**Records for processing:**
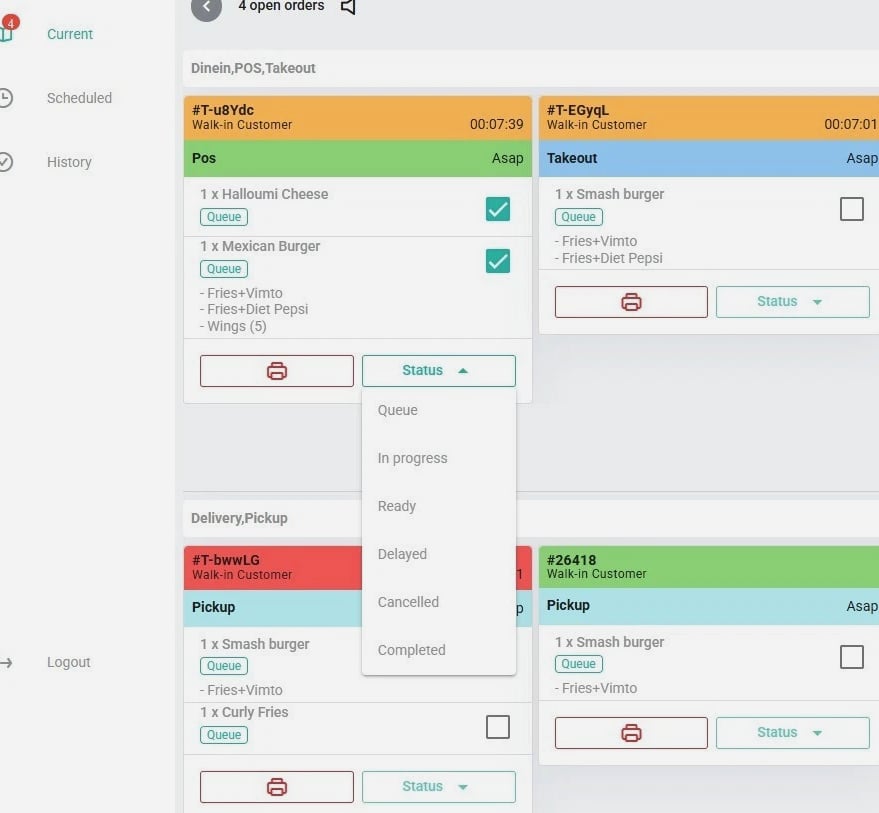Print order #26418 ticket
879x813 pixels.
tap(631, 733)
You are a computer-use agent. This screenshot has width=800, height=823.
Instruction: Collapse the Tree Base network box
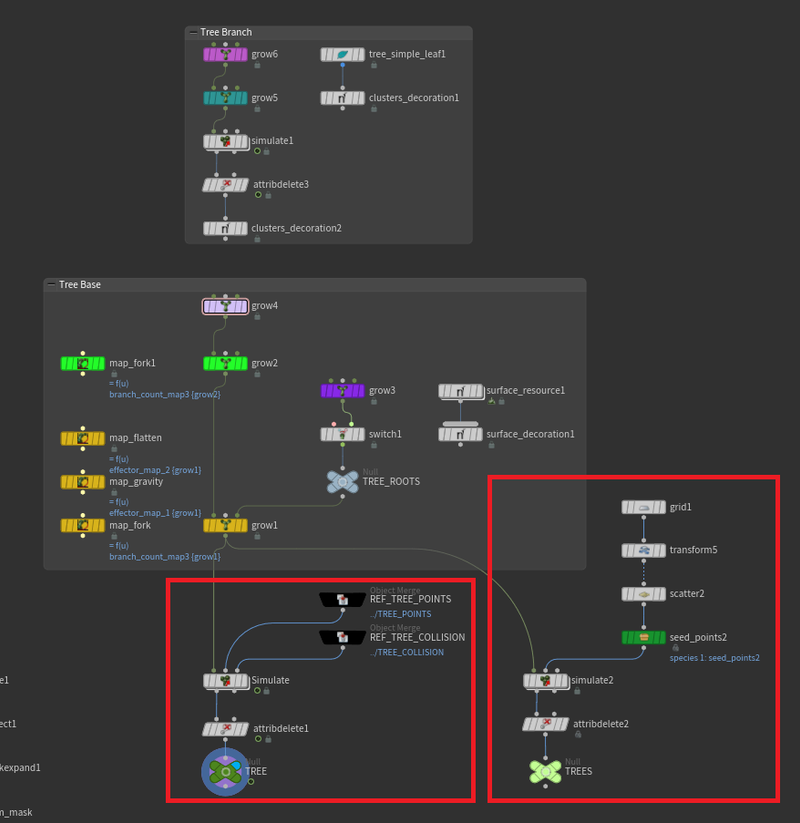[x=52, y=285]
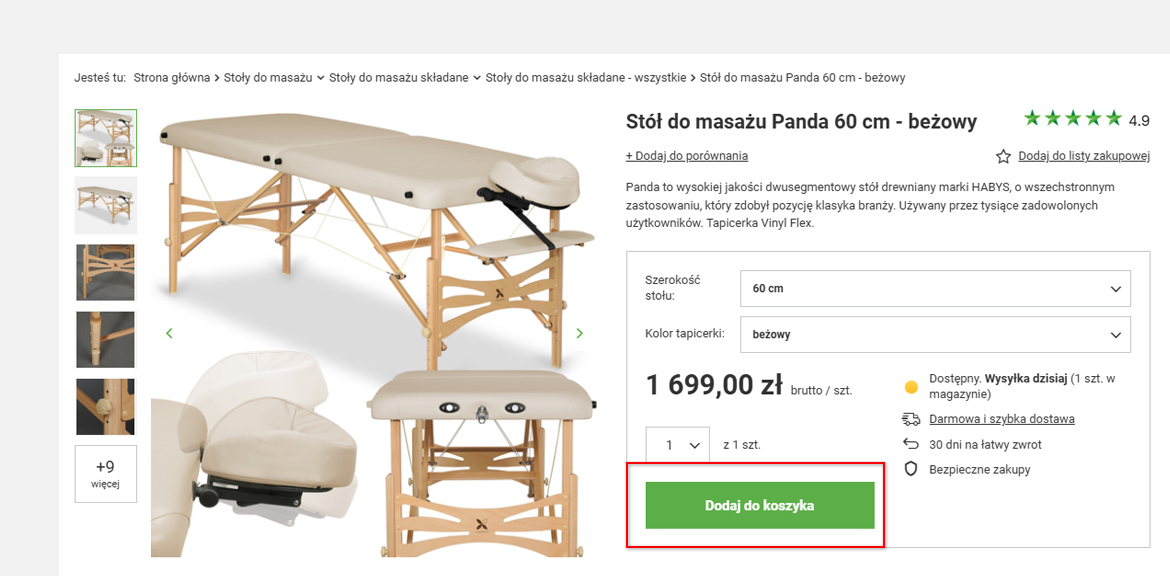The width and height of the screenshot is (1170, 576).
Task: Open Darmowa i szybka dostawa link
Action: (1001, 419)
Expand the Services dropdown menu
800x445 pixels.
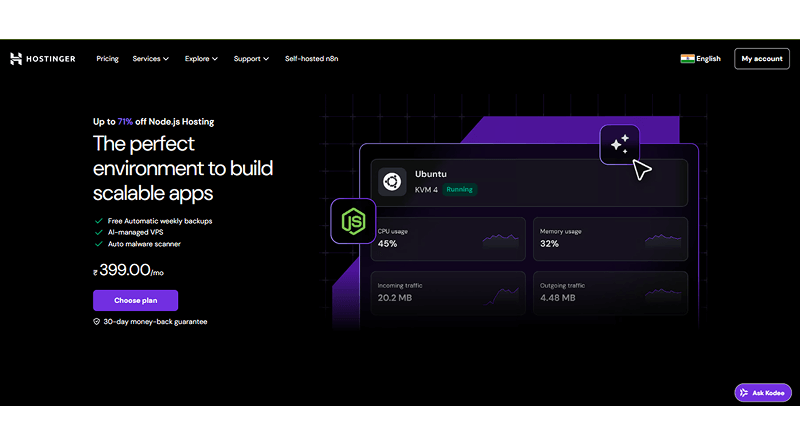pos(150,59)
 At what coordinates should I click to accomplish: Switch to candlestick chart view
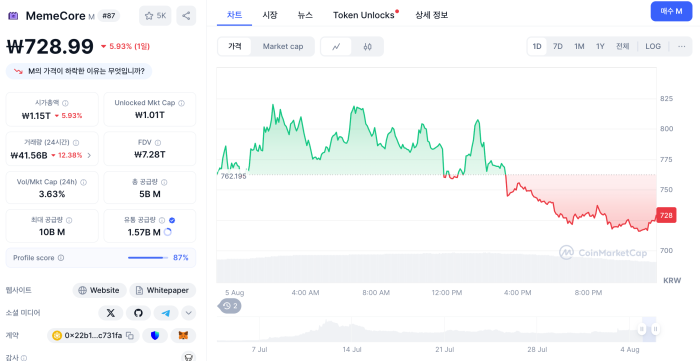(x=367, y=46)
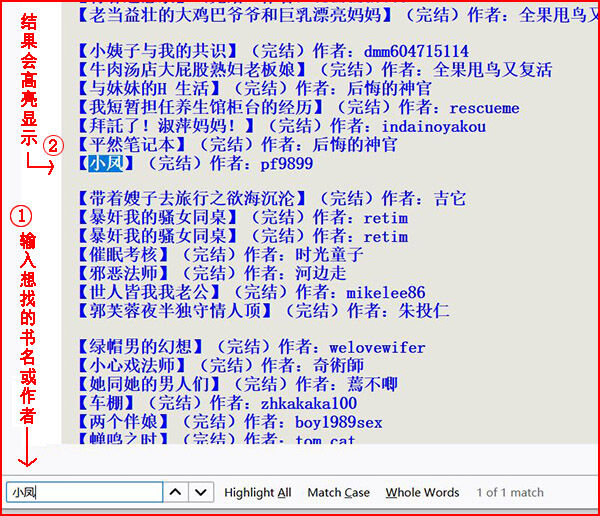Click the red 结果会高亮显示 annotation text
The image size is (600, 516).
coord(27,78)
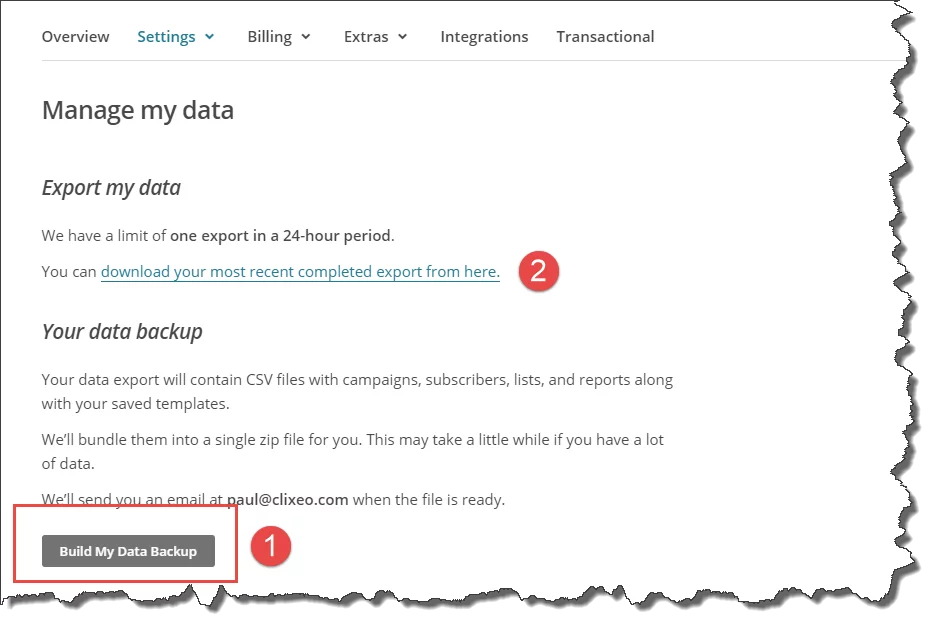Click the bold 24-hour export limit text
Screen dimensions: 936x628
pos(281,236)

---

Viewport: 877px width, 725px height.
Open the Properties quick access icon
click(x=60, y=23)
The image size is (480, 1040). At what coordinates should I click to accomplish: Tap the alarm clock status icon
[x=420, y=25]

**Requirements:** Please pull out each line of the records that contains the word "image", copying those lines in full. Match case exactly.

**Answer to this problem:**
The image size is (600, 516).
The image size is (480, 1040). At what coordinates should I click to accomplish: Tap the alarm clock status icon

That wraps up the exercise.